## 課題 1:
教育DXについての本文抜粋によると、小中学校で視覚的な教材やゲーム性のあるアクティビティを活用するのはなぜですか。1～3文で説明してください。
## 課題 2:
教育DXについての本文抜粋で、佐賀県立致遠館中学校・高等学校がClassiを導入したのは何年ですか。
## 課題 3:
教育DXについての本文抜粋の最後の文に続けて、その先を書き上げてください。

## 本文抜粋:
===
教員の長時間労働が社会問題として度々取り上げられている現状において、業務の負担を減らすことは急務といえるでしょう。
各教育段階における教育DXの活用方法
小中学校における教育DXと高等学校における教育DXでは、教育段階の違いにより活用方法が異なります。その違いについて以下にてご紹介します。
小中学校における教育DX
小中学校の生徒は基本的な学習基盤を築く段階であり、生徒の好奇心や学習意欲を刺激することが重要となるため、視覚的な教材やゲーム性のあるアクティビティなどを活用することで、基本的な概念の理解と興味喚起を促進することができるでしょう。
また、タブレットなどの電子機器に積極的に触れる機会を設け、その活用方法を生徒に指導することでデジタルリテラシーの育成にも繋がります。
高等学校における教育DX
高等学校の生徒は、より専門的な教科や進路に特化した学習を行う必要があります。また、教師は高度な学習指導に加えて、進路相談やプロジェクト指導など、生徒の将来への準備を支援する必要があります。
高等学校における教育DXでは、教材としての活用だけでなく、煩雑になりがちな生徒の試験結果や課題提出の進捗、志望校などの情報を一括管理できるツールとしても活用できます。これにより、教師は生徒一人ひとりの志望校やキャリアデザインに適した指導をスムーズに行えるようになります。
教育DXの活用事例
学校生活を支える教育プラットフォーム
「Classi」-佐賀県立致遠館中学校・高等学校
Classiは、コミュニケーション、探究学習、学習動画、日々の学習記録などを通じて、「先生方の授業・生徒指導」「生徒の学び・成長」をサポートするオールインワンのプラットフォームです。
佐賀県立致遠館中学校・高等学校は、生徒の学力向上を目的に2015年にClassiを導入し、5年間の試行錯誤を経て、今では学校生活に無くてはならないICTツールとなっています。
その利用方法は授業内でのWebテスト利用、学習記録を利用した毎日の学習時間調査、生徒カルテを利用した進路指導、紙のプリント配布からPDF配信への移行、臨時休校時の双方向コミュニケーション、校内グループを利用した教員の日報デジタル化など、学校生活全般に及んでいます。
===
## 参考資料:

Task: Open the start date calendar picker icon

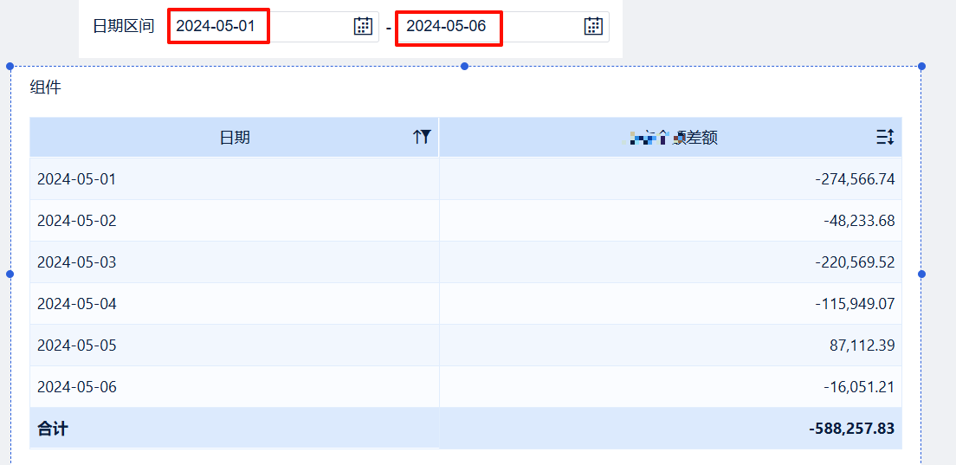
===
## 解答欄 1:
小中学校の生徒は基本的な学習基盤を築く段階にあり、生徒の好奇心や学習意欲を刺激することが重要だからです。こうした教材やアクティビティを活用すると、基本的な概念の理解と興味喚起を促進できます。

## 解答欄 2:
2015年です。

## 解答欄 3:
これにより、データに基づいた学習指導や生徒の志望校や学科が変わったタイミングでの面談の実施など、細やかな生徒のフォローが可能になっています。
- 生徒の学びに関するあらゆる記録を一元管理
- リアルタイムの集計とオンラインでの学び合いを実現
- マルチデバイス対応のアプリでいつでも手軽に発信・確認
使えば使うほど最適化するAI型教材
「Qubena」-戸田市教育委員会
Qubenaは、教科書・教材・ソフトウェア、校務支援システムなどサービスの枠を越えた連携による、学習者を中心としたデータ利活用の環境を実現する学習eポータル+AI型教材ツールです。
戸田市教育委員会では、授業の冒頭での前回までの復習や、授業の内容を基にした問題演習、授業の終末での定着度の確認等でQubenaを使用しています。
いろいろな種類の問題を学習の定着度に応じて出題でき、紙ではできないスピード感で通常よりも多くの問題数に取り組めるため、生徒に最適な学習を提供できるだけでなく教員の作業時間もかなり軽減されています。
また、教員が生徒の学習状況を把握してこれまで以上に声掛けができるようにもなりました。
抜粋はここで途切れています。